EXERCISE DIRECTIONS. The whole of the data, every line, should come back exactly the same.

Stored entries.

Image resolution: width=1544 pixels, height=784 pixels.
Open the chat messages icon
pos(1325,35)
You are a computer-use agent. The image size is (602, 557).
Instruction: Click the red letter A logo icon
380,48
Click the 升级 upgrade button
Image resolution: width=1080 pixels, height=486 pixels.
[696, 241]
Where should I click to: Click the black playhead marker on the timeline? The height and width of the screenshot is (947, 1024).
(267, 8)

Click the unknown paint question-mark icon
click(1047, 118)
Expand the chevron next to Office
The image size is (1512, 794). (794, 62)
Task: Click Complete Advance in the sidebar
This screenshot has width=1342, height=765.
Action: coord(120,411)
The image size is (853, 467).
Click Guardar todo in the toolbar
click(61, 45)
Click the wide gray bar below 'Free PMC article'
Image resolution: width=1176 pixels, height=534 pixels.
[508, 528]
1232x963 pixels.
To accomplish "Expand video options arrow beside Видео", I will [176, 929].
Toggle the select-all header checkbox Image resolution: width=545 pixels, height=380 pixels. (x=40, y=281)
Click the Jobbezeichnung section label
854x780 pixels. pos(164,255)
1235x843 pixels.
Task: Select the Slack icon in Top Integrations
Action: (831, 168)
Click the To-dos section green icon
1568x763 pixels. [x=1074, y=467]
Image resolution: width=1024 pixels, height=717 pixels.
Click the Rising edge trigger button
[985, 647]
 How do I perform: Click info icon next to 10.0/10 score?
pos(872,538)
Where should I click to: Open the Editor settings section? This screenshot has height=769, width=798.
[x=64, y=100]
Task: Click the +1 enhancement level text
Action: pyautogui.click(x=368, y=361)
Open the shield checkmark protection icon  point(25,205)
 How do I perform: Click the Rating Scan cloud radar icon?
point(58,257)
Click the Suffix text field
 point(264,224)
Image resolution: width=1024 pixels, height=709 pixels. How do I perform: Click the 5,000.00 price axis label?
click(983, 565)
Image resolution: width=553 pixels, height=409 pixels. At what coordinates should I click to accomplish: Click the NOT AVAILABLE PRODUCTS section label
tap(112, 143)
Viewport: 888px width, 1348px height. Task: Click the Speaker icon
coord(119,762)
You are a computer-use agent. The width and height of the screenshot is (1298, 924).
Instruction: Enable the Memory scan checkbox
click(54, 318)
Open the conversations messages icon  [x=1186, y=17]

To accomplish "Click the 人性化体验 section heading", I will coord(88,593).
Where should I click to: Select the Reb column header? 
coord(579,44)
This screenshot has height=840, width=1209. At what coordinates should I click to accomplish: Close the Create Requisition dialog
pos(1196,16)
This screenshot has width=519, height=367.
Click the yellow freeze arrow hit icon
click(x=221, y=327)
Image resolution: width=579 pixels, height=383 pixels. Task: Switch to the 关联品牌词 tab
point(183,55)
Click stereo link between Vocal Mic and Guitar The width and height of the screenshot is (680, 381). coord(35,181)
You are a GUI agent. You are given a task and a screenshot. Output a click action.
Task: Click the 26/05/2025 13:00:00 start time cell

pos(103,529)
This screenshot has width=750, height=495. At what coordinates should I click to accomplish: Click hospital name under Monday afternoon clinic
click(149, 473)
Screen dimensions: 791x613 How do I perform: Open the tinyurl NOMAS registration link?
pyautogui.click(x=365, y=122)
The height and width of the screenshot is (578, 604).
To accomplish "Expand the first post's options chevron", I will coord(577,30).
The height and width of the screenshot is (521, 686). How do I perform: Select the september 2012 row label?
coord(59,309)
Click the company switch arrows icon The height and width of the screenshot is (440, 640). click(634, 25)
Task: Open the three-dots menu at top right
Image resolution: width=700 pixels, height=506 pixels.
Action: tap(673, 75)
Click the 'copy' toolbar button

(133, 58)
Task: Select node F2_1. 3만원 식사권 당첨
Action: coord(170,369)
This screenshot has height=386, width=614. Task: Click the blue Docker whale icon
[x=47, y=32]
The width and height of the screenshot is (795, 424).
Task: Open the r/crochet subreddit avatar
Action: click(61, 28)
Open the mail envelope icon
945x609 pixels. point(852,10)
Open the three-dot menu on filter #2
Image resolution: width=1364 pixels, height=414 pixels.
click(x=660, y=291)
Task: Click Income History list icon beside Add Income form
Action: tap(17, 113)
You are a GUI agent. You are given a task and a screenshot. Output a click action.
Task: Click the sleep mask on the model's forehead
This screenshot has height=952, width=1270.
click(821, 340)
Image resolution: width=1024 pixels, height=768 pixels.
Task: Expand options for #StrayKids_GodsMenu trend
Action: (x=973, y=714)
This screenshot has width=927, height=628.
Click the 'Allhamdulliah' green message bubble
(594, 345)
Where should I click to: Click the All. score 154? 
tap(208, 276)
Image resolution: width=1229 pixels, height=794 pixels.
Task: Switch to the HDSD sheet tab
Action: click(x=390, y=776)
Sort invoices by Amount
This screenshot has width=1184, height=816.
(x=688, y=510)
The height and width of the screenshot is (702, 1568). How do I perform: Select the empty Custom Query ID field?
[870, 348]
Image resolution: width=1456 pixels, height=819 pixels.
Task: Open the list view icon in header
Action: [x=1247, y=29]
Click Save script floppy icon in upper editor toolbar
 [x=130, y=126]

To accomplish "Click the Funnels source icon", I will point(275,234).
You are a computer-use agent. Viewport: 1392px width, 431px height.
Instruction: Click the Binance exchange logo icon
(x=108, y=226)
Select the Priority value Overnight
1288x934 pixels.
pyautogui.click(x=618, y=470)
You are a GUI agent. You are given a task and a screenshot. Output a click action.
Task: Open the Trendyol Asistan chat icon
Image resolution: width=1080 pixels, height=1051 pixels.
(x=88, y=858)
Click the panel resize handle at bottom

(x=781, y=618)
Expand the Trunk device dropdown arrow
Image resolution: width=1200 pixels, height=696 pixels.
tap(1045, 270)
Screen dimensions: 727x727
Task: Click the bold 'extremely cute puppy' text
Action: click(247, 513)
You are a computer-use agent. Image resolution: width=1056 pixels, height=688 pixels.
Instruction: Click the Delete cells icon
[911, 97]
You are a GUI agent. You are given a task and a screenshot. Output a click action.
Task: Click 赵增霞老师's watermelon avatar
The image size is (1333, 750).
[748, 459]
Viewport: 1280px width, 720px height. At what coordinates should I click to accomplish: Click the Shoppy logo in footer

OUTPUT FOR THIS EXERCISE.
Image resolution: width=1544 pixels, height=784 pixels.
Open the chat messages icon
pos(1325,35)
You are a computer-use agent. The image size is (602, 557).
Instruction: Click the red letter A logo icon
380,48
Click the 升级 upgrade button
Image resolution: width=1080 pixels, height=486 pixels.
[696, 241]
Where should I click to: Click the black playhead marker on the timeline? The height and width of the screenshot is (947, 1024).
(267, 8)

Click the unknown paint question-mark icon
click(1047, 118)
Expand the chevron next to Office
The image size is (1512, 794). (794, 62)
Task: Click Complete Advance in the sidebar
This screenshot has width=1342, height=765.
Action: coord(120,411)
The image size is (853, 467).
Click Guardar todo in the toolbar
click(61, 45)
Click the wide gray bar below 'Free PMC article'
Image resolution: width=1176 pixels, height=534 pixels.
[508, 528]
1232x963 pixels.
To accomplish "Expand video options arrow beside Видео", I will [176, 929].
Toggle the select-all header checkbox Image resolution: width=545 pixels, height=380 pixels. (x=40, y=281)
Click the Jobbezeichnung section label
854x780 pixels. pos(164,255)
1235x843 pixels.
Task: Select the Slack icon in Top Integrations
Action: (831, 168)
Click the To-dos section green icon
1568x763 pixels. [x=1074, y=467]
Image resolution: width=1024 pixels, height=717 pixels.
Click the Rising edge trigger button
[985, 647]
 How do I perform: Click info icon next to 10.0/10 score?
pos(872,538)
Where should I click to: Open the Editor settings section? This screenshot has height=769, width=798.
[x=64, y=100]
Task: Click the +1 enhancement level text
Action: pyautogui.click(x=368, y=361)
Open the shield checkmark protection icon  point(25,205)
 How do I perform: Click the Rating Scan cloud radar icon?
point(58,257)
Click the Suffix text field
 point(264,224)
Image resolution: width=1024 pixels, height=709 pixels. How do I perform: Click the 5,000.00 price axis label?
click(983, 565)
Image resolution: width=553 pixels, height=409 pixels. At what coordinates should I click to accomplish: Click the NOT AVAILABLE PRODUCTS section label
tap(112, 143)
Viewport: 888px width, 1348px height. Task: Click the Speaker icon
coord(119,762)
You are a computer-use agent. The width and height of the screenshot is (1298, 924).
Instruction: Enable the Memory scan checkbox
click(54, 318)
Open the conversations messages icon  [x=1186, y=17]

To accomplish "Click the 人性化体验 section heading", I will coord(88,593).
Where should I click to: Select the Reb column header? 
coord(579,44)
This screenshot has height=840, width=1209. At what coordinates should I click to accomplish: Close the Create Requisition dialog
pos(1196,16)
This screenshot has width=519, height=367.
Click the yellow freeze arrow hit icon
click(x=221, y=327)
Image resolution: width=579 pixels, height=383 pixels. Task: Switch to the 关联品牌词 tab
point(183,55)
Click stereo link between Vocal Mic and Guitar The width and height of the screenshot is (680, 381). coord(35,181)
You are a GUI agent. You are given a task and a screenshot. Output a click action.
Task: Click the 26/05/2025 13:00:00 start time cell

pos(103,529)
This screenshot has width=750, height=495. At what coordinates should I click to accomplish: Click hospital name under Monday afternoon clinic
click(149, 473)
Screen dimensions: 791x613 How do I perform: Open the tinyurl NOMAS registration link?
pyautogui.click(x=365, y=122)
The height and width of the screenshot is (578, 604).
To accomplish "Expand the first post's options chevron", I will coord(577,30).
The height and width of the screenshot is (521, 686). How do I perform: Select the september 2012 row label?
coord(59,309)
Click the company switch arrows icon The height and width of the screenshot is (440, 640). click(634, 25)
Task: Open the three-dots menu at top right
Image resolution: width=700 pixels, height=506 pixels.
Action: tap(673, 75)
Click the 'copy' toolbar button

(133, 58)
Task: Select node F2_1. 3만원 식사권 당첨
Action: coord(170,369)
This screenshot has height=386, width=614. Task: Click the blue Docker whale icon
[x=47, y=32]
The width and height of the screenshot is (795, 424).
Task: Open the r/crochet subreddit avatar
Action: click(61, 28)
Open the mail envelope icon
945x609 pixels. point(852,10)
Open the three-dot menu on filter #2
Image resolution: width=1364 pixels, height=414 pixels.
click(x=660, y=291)
Task: Click Income History list icon beside Add Income form
Action: tap(17, 113)
You are a GUI agent. You are given a task and a screenshot. Output a click action.
Task: Click the sleep mask on the model's forehead
This screenshot has height=952, width=1270.
click(821, 340)
Image resolution: width=1024 pixels, height=768 pixels.
Task: Expand options for #StrayKids_GodsMenu trend
Action: (x=973, y=714)
This screenshot has width=927, height=628.
Click the 'Allhamdulliah' green message bubble
(594, 345)
Where should I click to: Click the All. score 154? 
tap(208, 276)
Image resolution: width=1229 pixels, height=794 pixels.
Task: Switch to the HDSD sheet tab
Action: click(x=390, y=776)
Sort invoices by Amount
This screenshot has width=1184, height=816.
(x=688, y=510)
The height and width of the screenshot is (702, 1568). How do I perform: Select the empty Custom Query ID field?
[870, 348]
Image resolution: width=1456 pixels, height=819 pixels.
Task: Open the list view icon in header
Action: [x=1247, y=29]
Click Save script floppy icon in upper editor toolbar
 [x=130, y=126]

To accomplish "Click the Funnels source icon", I will point(275,234).
You are a computer-use agent. Viewport: 1392px width, 431px height.
Instruction: Click the Binance exchange logo icon
(x=108, y=226)
Select the Priority value Overnight
1288x934 pixels.
pyautogui.click(x=618, y=470)
You are a GUI agent. You are given a task and a screenshot. Output a click action.
Task: Open the Trendyol Asistan chat icon
Image resolution: width=1080 pixels, height=1051 pixels.
(x=88, y=858)
Click the panel resize handle at bottom

(x=781, y=618)
Expand the Trunk device dropdown arrow
Image resolution: width=1200 pixels, height=696 pixels.
tap(1045, 270)
Screen dimensions: 727x727
Task: Click the bold 'extremely cute puppy' text
Action: click(247, 513)
You are a computer-use agent. Image resolution: width=1056 pixels, height=688 pixels.
Instruction: Click the Delete cells icon
[911, 97]
You are a GUI agent. You are given a task and a screenshot. Output a click action.
Task: Click 赵增霞老师's watermelon avatar
The image size is (1333, 750).
[748, 459]
Viewport: 1280px width, 720px height. At what coordinates should I click to accomplish: Click the Shoppy logo in footer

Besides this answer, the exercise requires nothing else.